Tasks to perform:
(A) Copy the Penny McLean passage verbatim from "By the mid-70s, she" up to and including "Teldec label roster.".
(B) Answer these questions using the Penny McLean passage, labeling each answer to match its question:
(i) In what city was she born?
(ii) Who replaced her in Silver Convention?
(iii) On which label was her single "Devil Eyes" released?
(C) Carry on writing the Penny McLean passage, starting after its final sentence.

Gertrude Wirschinger, better known as Penny McLean (born 4 November 1948), is an Austrian vocalist who initially gained acclaim with the disco music act Silver Convention, but also had exposure as a single recording artist. As a solo singer, she is most remembered for her million seller "Lady Bump". She is also an author.

Early life
She was born Gertrude Wirschinger in Klagenfurt, Austria.

Music career
In the early 1970s she was part of the duo Barbra & Helmut. They released "Hideaway" bw "Stop" on the Telefunken label in 1972. Late she was a member of the trio Tony & Liza & Penny. In 1973, they released a single on the Ariola label, "Öffne Die Tür" ("Open The Door") bw "Der Fremde" ("The Stranger").
By the mid-70s, she was a member of Silver Convention, a group that also included Linda G. Thompson and Ramona Wulf. They had hits with "Save me" and "Fly, Robin, Fly".
Around mid 1977, McLean left Silver Convention. She was replaced by Zenda Jacks.
In October 1976, her single "Devil Eyes" was released on the Ariola label. Around July 1978, her album The Best of Penny McLean was released on Jupiter Records. By late 1980, she was on the Teldec label roster.

Hits
Her hit "Lady Bump" sold in the millions. She also had hits with "1-2-3-4-Fire", "Dance, Bunny, Honey, Honey, Dance" and more.

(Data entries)
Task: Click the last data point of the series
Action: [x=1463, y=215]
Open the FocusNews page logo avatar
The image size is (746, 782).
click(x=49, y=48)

Results of the exercise:
(A)
By the mid-70s, she was a member of Silver Convention, a group that also included Linda G. Thompson and Ramona Wulf. They had hits with "Save me" and "Fly, Robin, Fly".
Around mid 1977, McLean left Silver Convention. She was replaced by Zenda Jacks.
In October 1976, her single "Devil Eyes" was released on the Ariola label. Around July 1978, her album The Best of Penny McLean was released on Jupiter Records. By late 1980, she was on the Teldec label roster.

(B)
(i) Klagenfurt, Austria
(ii) Zenda Jacks
(iii) Ariola

(C)
"Lady Bump"
By November 1975, the track bw "The Lady Bumps On" was rated # 14 in the New York discos. In January 1976, it was #8 on the Cash box pop singles charts. In July 1976, "Lady Bump" #7 in Australia's 2S Music Survey. The single itself sold 3 million copies.

Author
As a popular author, she has written on spiritual and numerology matters.
 Some of the books she has written are Lass los, was dich festhält. Von der Kunst, du selbst zu sein, Numerologie und Schicksal. Ihr Leben ist berechenbar and Schattenspringer - Ein Jacobsweg der Seele.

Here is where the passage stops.